The restriction is increasing on the fire, which broke out last week and has already burned thousands of acres.
More than 360,000 gallons of fire retardant have fallen in the eight days of the fire.
Action News visited Fresno Air Attack Base to introduce you to the team making it all possible.
Pilot Christian Holm holds one of the air tankers working on the Washburn Fire.
“It kind of challenges me, you know, to be a part of it. When I say it’s my passion, it really is,” he says.
Its carrier is capable of dropping 3,000 gallons of retarding fire.
When we spoke with him, he was preparing for his 25th fall over the fire that is charring Yosemite National Park and the Sierra National Forest.
Although his role is critical in fighting fires, he is humble, calling it part of a much bigger operation.
“It’s a team effort. Fixed wing is just one aspect.
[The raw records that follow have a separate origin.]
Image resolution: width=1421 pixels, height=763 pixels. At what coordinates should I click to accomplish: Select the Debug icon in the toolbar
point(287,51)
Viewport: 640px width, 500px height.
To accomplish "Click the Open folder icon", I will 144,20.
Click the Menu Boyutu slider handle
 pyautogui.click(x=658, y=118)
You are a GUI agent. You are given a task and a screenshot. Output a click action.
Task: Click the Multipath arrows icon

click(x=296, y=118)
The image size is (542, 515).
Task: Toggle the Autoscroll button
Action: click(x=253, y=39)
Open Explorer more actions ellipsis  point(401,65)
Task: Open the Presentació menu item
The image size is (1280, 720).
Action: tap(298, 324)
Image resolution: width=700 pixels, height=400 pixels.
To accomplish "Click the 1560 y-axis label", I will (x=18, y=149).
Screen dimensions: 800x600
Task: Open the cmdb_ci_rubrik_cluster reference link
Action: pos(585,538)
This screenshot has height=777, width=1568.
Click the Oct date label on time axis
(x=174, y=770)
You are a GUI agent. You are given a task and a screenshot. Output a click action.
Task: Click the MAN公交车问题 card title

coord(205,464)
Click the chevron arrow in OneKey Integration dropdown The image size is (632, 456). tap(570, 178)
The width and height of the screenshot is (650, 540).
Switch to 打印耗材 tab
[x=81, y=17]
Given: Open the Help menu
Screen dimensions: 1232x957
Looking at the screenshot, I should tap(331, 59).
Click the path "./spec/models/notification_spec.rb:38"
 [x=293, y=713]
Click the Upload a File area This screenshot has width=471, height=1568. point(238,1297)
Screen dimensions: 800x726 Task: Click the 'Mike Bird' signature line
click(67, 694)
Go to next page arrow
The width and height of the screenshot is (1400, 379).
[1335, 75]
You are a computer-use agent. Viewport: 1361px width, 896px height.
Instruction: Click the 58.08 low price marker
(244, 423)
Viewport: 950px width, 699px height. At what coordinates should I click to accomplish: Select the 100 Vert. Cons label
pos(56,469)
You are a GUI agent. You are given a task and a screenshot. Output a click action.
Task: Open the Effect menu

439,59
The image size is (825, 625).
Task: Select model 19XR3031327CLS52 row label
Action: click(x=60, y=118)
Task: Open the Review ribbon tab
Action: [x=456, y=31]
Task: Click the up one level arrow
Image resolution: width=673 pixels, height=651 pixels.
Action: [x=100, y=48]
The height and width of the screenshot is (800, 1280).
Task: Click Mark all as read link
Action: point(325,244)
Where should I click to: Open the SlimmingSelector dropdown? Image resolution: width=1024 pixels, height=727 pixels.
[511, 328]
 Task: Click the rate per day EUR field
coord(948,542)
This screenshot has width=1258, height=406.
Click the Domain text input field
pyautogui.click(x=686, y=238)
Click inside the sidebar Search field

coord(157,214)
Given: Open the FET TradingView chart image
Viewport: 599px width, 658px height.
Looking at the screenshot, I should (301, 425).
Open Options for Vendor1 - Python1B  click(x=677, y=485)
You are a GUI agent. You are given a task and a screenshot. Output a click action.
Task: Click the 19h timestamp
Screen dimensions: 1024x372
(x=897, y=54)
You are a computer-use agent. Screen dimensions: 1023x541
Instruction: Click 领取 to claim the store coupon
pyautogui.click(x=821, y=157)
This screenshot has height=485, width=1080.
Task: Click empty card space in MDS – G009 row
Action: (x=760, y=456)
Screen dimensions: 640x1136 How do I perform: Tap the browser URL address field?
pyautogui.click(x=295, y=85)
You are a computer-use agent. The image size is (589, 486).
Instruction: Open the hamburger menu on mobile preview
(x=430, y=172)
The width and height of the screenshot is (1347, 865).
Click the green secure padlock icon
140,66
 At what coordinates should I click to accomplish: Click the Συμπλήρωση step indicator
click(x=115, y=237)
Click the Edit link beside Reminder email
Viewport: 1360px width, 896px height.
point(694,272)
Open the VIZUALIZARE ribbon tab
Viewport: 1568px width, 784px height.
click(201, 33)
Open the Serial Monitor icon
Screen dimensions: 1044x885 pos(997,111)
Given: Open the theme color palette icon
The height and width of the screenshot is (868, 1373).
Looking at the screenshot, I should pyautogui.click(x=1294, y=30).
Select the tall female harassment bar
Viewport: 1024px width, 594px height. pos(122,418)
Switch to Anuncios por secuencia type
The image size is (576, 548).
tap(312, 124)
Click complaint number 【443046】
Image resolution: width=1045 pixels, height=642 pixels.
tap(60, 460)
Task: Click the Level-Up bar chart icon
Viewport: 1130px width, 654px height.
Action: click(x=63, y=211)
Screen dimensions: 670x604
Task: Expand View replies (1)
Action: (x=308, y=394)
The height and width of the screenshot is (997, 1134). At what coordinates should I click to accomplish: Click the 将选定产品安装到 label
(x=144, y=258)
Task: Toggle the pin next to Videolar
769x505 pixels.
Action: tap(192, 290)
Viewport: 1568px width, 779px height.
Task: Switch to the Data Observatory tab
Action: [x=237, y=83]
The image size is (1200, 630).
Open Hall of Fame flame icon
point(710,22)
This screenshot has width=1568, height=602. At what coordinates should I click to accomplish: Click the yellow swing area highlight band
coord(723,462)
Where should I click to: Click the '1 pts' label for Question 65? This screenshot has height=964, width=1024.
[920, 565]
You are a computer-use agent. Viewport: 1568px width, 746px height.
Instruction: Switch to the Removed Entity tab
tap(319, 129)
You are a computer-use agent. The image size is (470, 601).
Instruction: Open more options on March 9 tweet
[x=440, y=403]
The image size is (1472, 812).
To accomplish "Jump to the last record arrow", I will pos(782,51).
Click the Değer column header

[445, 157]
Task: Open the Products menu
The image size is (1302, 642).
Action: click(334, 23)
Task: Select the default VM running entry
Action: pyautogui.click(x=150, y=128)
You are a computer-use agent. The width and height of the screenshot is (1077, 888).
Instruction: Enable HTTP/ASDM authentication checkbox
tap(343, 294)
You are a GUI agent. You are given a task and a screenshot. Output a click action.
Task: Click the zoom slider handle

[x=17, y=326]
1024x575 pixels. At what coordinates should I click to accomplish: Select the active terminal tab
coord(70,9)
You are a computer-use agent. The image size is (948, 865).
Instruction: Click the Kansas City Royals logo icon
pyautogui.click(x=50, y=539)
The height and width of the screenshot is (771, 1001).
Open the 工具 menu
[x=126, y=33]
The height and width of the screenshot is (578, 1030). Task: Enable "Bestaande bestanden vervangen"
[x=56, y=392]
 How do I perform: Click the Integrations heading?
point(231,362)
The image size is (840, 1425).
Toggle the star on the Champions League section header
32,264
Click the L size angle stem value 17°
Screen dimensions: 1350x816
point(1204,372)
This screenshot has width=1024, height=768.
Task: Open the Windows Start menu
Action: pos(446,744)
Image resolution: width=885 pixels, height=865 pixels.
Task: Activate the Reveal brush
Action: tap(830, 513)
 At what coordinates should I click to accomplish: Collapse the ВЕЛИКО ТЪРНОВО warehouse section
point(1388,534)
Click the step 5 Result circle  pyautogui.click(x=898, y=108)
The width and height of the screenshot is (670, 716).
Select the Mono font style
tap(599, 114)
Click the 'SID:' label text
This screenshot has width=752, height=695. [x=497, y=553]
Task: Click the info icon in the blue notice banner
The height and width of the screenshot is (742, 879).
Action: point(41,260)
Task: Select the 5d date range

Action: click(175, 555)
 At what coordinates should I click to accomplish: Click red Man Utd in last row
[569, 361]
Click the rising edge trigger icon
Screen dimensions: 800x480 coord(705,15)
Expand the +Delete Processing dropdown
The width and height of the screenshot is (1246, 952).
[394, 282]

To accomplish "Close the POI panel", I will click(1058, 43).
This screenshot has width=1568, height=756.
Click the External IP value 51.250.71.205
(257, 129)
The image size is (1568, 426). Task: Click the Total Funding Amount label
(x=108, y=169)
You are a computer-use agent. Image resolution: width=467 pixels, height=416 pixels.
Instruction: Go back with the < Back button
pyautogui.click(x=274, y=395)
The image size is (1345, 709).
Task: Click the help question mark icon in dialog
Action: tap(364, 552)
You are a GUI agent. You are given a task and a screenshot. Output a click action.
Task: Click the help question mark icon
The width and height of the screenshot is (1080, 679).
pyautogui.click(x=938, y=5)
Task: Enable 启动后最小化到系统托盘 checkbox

We have the helicopters, the boots on the ground, the girls and the guys who are in this 100-degree heat with their packs working at high altitude,” he says.
The Tanker pilot of nearly three decades started as one of those pairs of boots on the ground, working as a firefighter in the Southern California and Central Santa Cruz County Fire before moving into aerial firefighting.
“Every year seems to be the largest fire on record for all the prospective states, so fire behavior and incident size seem to have increased,” he says.
Holm flies out of Fresno Air Attack Base at Fresno Yosemite International Airport.
“At the base, everyone has their own role, from the mixers to the loaders, the parking contests to the pilots who fly,” says Battalion Chief Ben Castaneda.
Castaneda says the fire retardant is mixed into the base.
“It goes from there, underground to the pits where they load every aircraft.”
As the aircraft approach, crews get to work, quickly filling their tanks before flying back to the Washburn Fire, where chemicals help ground crews keep the flames contained.
But their team responsibilities go beyond that when they are assigned to a fire.
Air Attack investigates the size of each fire, selecting the aircraft it needs, keeping them full of fuel and retardant, and using their eyes in the sky to provide information on the behavior of the fire.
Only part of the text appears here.